▶ _Activity_: Repeat the listing in full. Nothing may be added or left out.

▶ _Given records_:
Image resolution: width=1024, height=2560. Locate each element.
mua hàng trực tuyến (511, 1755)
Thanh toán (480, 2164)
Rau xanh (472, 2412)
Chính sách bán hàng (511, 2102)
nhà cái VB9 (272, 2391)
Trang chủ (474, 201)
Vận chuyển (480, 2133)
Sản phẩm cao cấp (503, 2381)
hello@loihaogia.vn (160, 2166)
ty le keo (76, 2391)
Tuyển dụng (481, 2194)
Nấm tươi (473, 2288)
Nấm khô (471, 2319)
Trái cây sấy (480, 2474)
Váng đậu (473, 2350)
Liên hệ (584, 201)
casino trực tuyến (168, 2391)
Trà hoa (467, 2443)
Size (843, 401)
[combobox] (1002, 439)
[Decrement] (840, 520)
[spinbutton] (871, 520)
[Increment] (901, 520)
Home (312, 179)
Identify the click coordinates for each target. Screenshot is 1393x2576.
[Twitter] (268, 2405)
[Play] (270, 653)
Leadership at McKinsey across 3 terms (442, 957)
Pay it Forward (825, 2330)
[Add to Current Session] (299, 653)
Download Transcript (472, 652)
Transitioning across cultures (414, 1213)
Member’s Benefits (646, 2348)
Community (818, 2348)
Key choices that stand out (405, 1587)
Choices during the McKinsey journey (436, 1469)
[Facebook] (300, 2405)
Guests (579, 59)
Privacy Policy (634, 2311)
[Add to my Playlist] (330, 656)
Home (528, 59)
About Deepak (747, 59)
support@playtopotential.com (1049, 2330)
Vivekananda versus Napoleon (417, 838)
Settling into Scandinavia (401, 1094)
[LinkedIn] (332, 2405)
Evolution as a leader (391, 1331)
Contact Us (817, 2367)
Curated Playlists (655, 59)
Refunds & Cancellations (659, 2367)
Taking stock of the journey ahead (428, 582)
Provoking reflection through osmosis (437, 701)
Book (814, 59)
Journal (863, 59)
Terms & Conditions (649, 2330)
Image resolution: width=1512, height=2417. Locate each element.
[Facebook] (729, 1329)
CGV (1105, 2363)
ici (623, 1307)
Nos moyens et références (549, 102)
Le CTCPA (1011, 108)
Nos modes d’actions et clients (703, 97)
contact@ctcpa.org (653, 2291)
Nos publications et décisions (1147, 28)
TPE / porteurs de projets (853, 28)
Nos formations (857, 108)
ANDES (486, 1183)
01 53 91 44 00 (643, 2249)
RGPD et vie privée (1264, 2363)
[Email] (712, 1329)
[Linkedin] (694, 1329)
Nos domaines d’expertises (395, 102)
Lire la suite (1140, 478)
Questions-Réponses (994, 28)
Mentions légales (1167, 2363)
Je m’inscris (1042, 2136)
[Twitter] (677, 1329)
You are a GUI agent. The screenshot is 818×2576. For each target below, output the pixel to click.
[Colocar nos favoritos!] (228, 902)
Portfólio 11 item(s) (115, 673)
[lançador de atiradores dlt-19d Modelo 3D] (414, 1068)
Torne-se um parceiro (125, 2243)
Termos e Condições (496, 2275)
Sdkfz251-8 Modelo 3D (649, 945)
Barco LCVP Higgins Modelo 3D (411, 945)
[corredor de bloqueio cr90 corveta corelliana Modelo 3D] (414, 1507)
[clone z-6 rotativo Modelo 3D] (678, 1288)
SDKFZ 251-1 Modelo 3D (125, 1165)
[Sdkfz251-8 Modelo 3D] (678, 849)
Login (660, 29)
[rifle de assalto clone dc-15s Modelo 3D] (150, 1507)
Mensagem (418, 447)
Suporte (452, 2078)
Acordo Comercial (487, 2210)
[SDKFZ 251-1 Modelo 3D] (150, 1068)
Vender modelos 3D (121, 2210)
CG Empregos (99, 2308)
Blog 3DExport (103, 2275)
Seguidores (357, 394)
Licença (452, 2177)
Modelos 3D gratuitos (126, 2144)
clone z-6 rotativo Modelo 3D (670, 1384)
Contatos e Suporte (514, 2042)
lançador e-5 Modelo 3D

▶ _Response_:
Image resolution: width=1024, height=2560. Locate each element.
mua hàng trực tuyến (511, 1755)
Thanh toán (480, 2164)
Rau xanh (472, 2412)
Chính sách bán hàng (511, 2102)
nhà cái VB9 (272, 2391)
Trang chủ (474, 201)
Vận chuyển (480, 2133)
Sản phẩm cao cấp (503, 2381)
hello@loihaogia.vn (160, 2166)
ty le keo (76, 2391)
Tuyển dụng (481, 2194)
Nấm tươi (473, 2288)
Nấm khô (471, 2319)
Trái cây sấy (480, 2474)
Váng đậu (473, 2350)
Liên hệ (584, 201)
casino trực tuyến (168, 2391)
Trà hoa (467, 2443)
Size (843, 401)
[combobox] (1002, 439)
[Decrement] (840, 520)
[spinbutton] (871, 520)
[Increment] (901, 520)
Home (312, 179)
Identify the click coordinates for each target. Screenshot is 1393x2576.
[Twitter] (268, 2405)
[Play] (270, 653)
Leadership at McKinsey across 3 terms (442, 957)
Pay it Forward (825, 2330)
[Add to Current Session] (299, 653)
Download Transcript (472, 652)
Transitioning across cultures (414, 1213)
Member’s Benefits (646, 2348)
Community (818, 2348)
Key choices that stand out (405, 1587)
Choices during the McKinsey journey (436, 1469)
[Facebook] (300, 2405)
Guests (579, 59)
Privacy Policy (634, 2311)
[Add to my Playlist] (330, 656)
Home (528, 59)
About Deepak (747, 59)
support@playtopotential.com (1049, 2330)
Vivekananda versus Napoleon (417, 838)
Settling into Scandinavia (401, 1094)
[LinkedIn] (332, 2405)
Evolution as a leader (391, 1331)
Contact Us (817, 2367)
Curated Playlists (655, 59)
Refunds & Cancellations (659, 2367)
Taking stock of the journey ahead (428, 582)
Provoking reflection through osmosis (437, 701)
Book (814, 59)
Journal (863, 59)
Terms & Conditions (649, 2330)
Image resolution: width=1512, height=2417. Locate each element.
[Facebook] (729, 1329)
CGV (1105, 2363)
ici (623, 1307)
Nos moyens et références (549, 102)
Le CTCPA (1011, 108)
Nos modes d’actions et clients (703, 97)
contact@ctcpa.org (653, 2291)
Nos publications et décisions (1147, 28)
TPE / porteurs de projets (853, 28)
Nos formations (857, 108)
ANDES (486, 1183)
01 53 91 44 00 (643, 2249)
RGPD et vie privée (1264, 2363)
[Email] (712, 1329)
[Linkedin] (694, 1329)
Nos domaines d’expertises (395, 102)
Lire la suite (1140, 478)
Questions-Réponses (994, 28)
Mentions légales (1167, 2363)
Je m’inscris (1042, 2136)
[Twitter] (677, 1329)
You are a GUI agent. The screenshot is 818×2576. For each target below, output the pixel to click.
[Colocar nos favoritos!] (228, 902)
Portfólio 11 item(s) (115, 673)
[lançador de atiradores dlt-19d Modelo 3D] (414, 1068)
Torne-se um parceiro (125, 2243)
Termos e Condições (496, 2275)
Sdkfz251-8 Modelo 3D (649, 945)
Barco LCVP Higgins Modelo 3D (411, 945)
[corredor de bloqueio cr90 corveta corelliana Modelo 3D] (414, 1507)
[clone z-6 rotativo Modelo 3D] (678, 1288)
SDKFZ 251-1 Modelo 3D (125, 1165)
[Sdkfz251-8 Modelo 3D] (678, 849)
Login (660, 29)
[rifle de assalto clone dc-15s Modelo 3D] (150, 1507)
Mensagem (418, 447)
Suporte (452, 2078)
Acordo Comercial (487, 2210)
[SDKFZ 251-1 Modelo 3D] (150, 1068)
Vender modelos 3D (121, 2210)
CG Empregos (99, 2308)
Blog 3DExport (103, 2275)
Seguidores (357, 394)
Licença (452, 2177)
Modelos 3D gratuitos (126, 2144)
clone z-6 rotativo Modelo 3D (670, 1384)
Contatos e Suporte (514, 2042)
lançador e-5 Modelo 3D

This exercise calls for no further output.